OBJECTIVE
Count the lines in the records that contain the string "column", treating uppercase and lowercase as different, and give only the number.

══ DATA PROVIDED ══

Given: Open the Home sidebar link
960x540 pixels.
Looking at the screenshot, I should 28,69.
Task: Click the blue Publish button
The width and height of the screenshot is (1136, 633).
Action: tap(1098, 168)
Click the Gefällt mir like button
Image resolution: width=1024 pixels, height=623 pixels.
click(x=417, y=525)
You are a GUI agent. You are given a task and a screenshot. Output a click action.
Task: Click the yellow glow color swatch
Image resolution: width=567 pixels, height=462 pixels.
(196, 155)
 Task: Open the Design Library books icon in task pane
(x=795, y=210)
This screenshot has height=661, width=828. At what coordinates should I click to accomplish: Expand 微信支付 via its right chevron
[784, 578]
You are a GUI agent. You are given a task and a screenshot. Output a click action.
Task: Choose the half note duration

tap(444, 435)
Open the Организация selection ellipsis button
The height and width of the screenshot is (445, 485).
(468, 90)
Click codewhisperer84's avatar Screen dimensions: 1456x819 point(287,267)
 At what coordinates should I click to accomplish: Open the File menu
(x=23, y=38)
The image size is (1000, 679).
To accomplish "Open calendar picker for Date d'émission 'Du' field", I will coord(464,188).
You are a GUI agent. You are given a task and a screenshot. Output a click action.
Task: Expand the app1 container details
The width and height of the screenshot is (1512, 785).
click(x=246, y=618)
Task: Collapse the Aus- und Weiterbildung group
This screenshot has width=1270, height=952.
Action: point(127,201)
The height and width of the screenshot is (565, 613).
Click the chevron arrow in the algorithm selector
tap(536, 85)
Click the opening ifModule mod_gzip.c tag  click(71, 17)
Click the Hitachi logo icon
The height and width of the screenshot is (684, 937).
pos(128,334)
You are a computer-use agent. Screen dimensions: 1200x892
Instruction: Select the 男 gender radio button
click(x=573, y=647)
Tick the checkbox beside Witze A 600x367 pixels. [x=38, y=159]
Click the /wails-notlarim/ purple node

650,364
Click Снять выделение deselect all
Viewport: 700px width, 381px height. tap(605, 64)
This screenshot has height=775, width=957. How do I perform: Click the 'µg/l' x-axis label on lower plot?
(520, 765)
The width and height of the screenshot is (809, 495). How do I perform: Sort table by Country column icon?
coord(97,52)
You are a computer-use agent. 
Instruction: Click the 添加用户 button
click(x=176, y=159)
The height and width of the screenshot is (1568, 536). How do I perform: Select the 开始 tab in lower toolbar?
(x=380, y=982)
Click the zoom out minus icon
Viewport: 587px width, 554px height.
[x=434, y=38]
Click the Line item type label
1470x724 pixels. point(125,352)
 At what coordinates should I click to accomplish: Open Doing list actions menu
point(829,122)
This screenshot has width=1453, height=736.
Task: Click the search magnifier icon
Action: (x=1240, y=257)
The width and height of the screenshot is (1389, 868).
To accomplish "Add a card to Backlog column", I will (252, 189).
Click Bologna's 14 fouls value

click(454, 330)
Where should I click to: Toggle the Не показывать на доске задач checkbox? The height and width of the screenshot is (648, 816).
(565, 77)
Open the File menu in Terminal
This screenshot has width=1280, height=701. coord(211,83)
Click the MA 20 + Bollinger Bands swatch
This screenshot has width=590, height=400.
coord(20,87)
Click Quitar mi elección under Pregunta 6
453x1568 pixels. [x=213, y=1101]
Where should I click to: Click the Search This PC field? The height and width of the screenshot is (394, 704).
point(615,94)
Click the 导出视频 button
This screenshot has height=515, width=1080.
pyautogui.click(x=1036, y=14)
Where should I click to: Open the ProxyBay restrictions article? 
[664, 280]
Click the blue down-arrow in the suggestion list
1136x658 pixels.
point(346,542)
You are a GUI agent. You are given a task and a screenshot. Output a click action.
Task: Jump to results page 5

═══

FULL ANSWER
2